Where to compete in a post-reform world

Short take

The power of where-to-compete decisions in the health insurance industry is enormous. How can organizations reap greatest benefit from these critical decision points?

The power of “where-to-compete” decisions, particularly in an industry in as much flux as US health insurance, is enormous. Our analyses suggest that the bottom-line performance differential between a payor who selects a market-average portfolio across businesses and geographies and an identical payor who instead selects a top-quartile portfolio is likely to be almost twofold. Across industries, McKinsey research (summarized in The Granularity of Growth by Patrick Viguerie et al) shows that the majority of the performance differential among corporations results from their alignment with “rising tide” markets rather than from share gain within less attractive markets.

Furthermore, we have found that there are three “macro” approaches that can enable companies to thrive during major industry disruptions: refocus their portfolio on more attractive businesses, build one or two large new businesses, or radically transform their business model. The first two rely squarely on where-to-compete decisions. The last approach is not for the faint of heart.

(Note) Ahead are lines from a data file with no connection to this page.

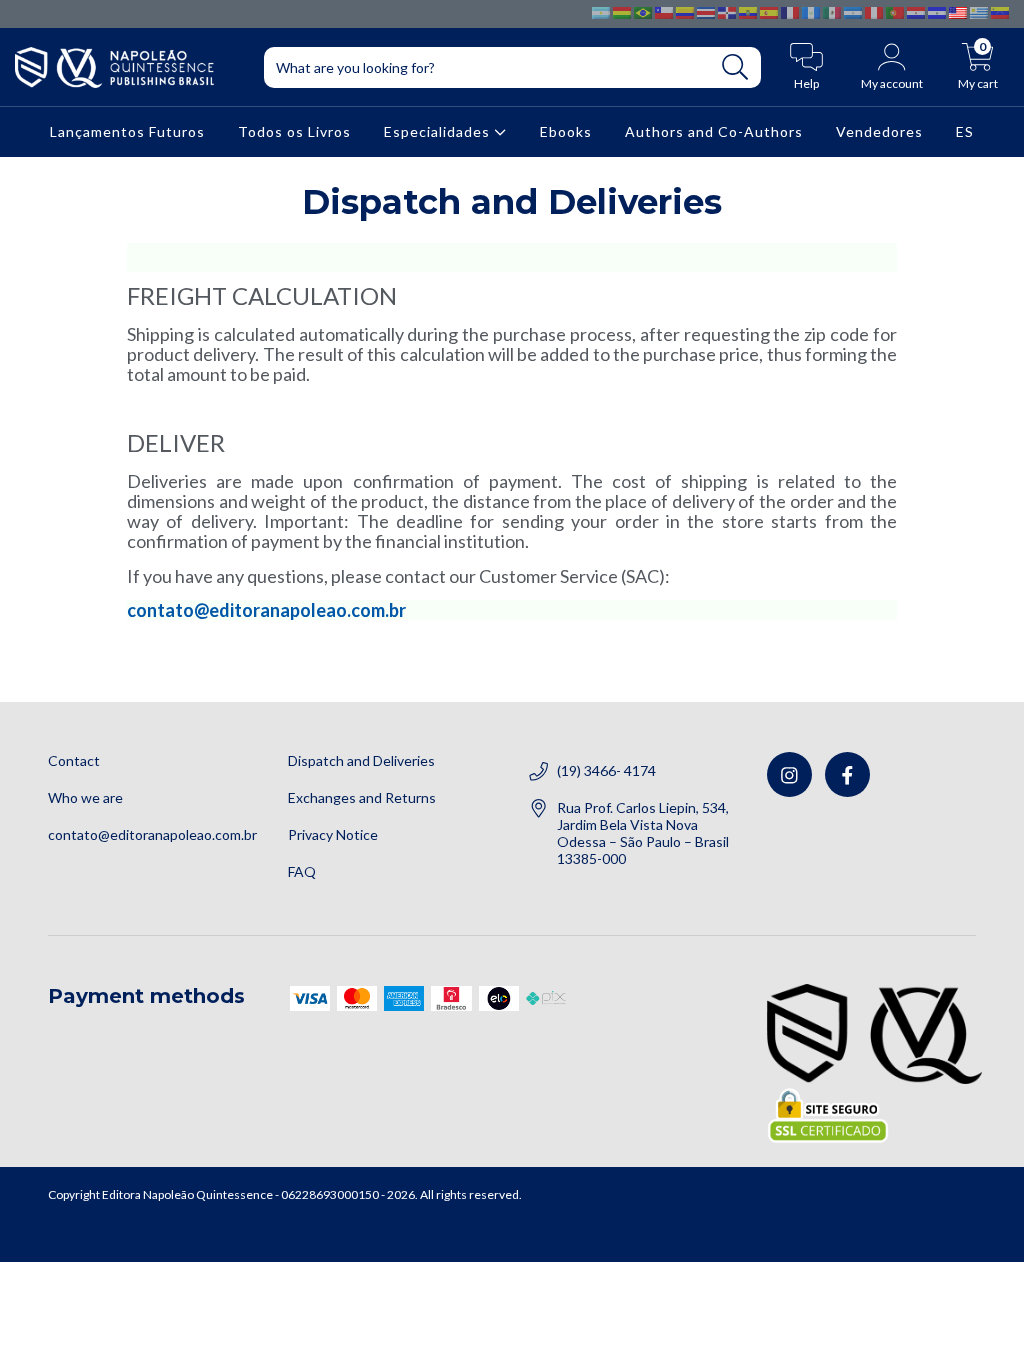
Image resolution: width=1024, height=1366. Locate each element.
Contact (74, 760)
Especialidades (439, 131)
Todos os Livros (294, 131)
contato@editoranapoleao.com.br (266, 610)
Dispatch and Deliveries (361, 760)
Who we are (85, 797)
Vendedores (879, 131)
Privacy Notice (333, 834)
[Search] (735, 67)
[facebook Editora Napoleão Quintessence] (847, 774)
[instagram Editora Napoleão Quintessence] (789, 774)
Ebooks (566, 131)
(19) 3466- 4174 (606, 770)
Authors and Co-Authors (714, 131)
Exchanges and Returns (362, 797)
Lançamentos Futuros (127, 131)
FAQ (302, 871)
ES (965, 131)
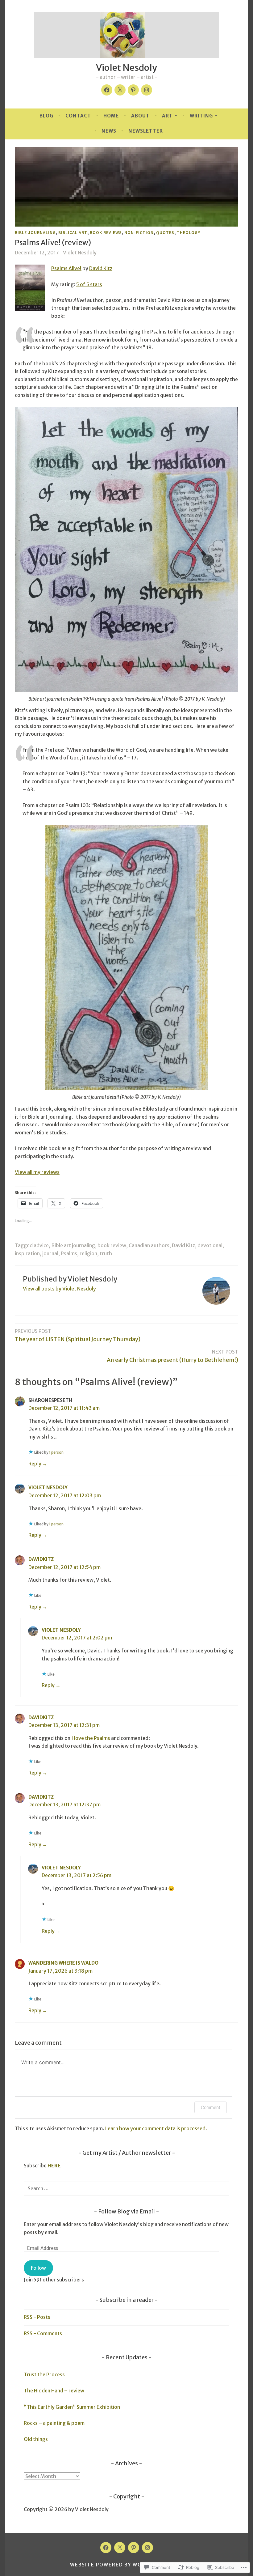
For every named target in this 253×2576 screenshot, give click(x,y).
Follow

Thus, today’s payors must carefully choose which markets they want to concentrate their resources on to win. The choices made will be critical not only within the payors’ core health-plan business but also in adjacent areas within the healthcare value chain.

Choices Within Health-Plan Business

Predictive models we have developed suggest that, over the next several years, there is likely to be tremendous variability in growth potential across markets in the US health insurance landscape. Exhibit 2 illustrates our estimates for the extent of this variability across states and business lines. For example, growth in the individual market could be as low as 32 percent in some states and as high as 141 percent in others.

Current margins are similarly variable. Our research shows that, in 2012, small-group margins averaged 6 percent across the country but ranged from an average of –5 percent to +13 percent in different states.

Admittedly, our models cannot predict the future with certainty, and thus actual growth (in specific states or across the country as a whole) may be higher or lower than our estimates suggest. Nevertheless, we believe that growth and margin variability will be a characteristic feature of the US health insurance landscape for at least several years to come. Indeed, we have found that the extent of such variability rises when we look at the rating areas or micro-markets within each state an individual payor operates in.

A second important dimension to consider is the return on capital each business delivers, most commonly assessed as the return on equity (ROE). Healthcare reform is having a meaningful effect on the capital intensity of each business. For example, both the risk profile and capital consumption of the individual health insurance business rise significantly in a guaranteed-issue, modified-community-rating, risk-adjusted market. Exhibit 3 shows the likely change in the ROE growth characteristics of various payor business lines over the next 10 years. It is important to note, however, that the actual trajectories are unlikely to be as linear as shown. A number of factors, including competitive conduct and further changes in regulations, will alter the trajectories over time. Payors will need to continually assess and adjust their decisions as new information becomes available on market evolution.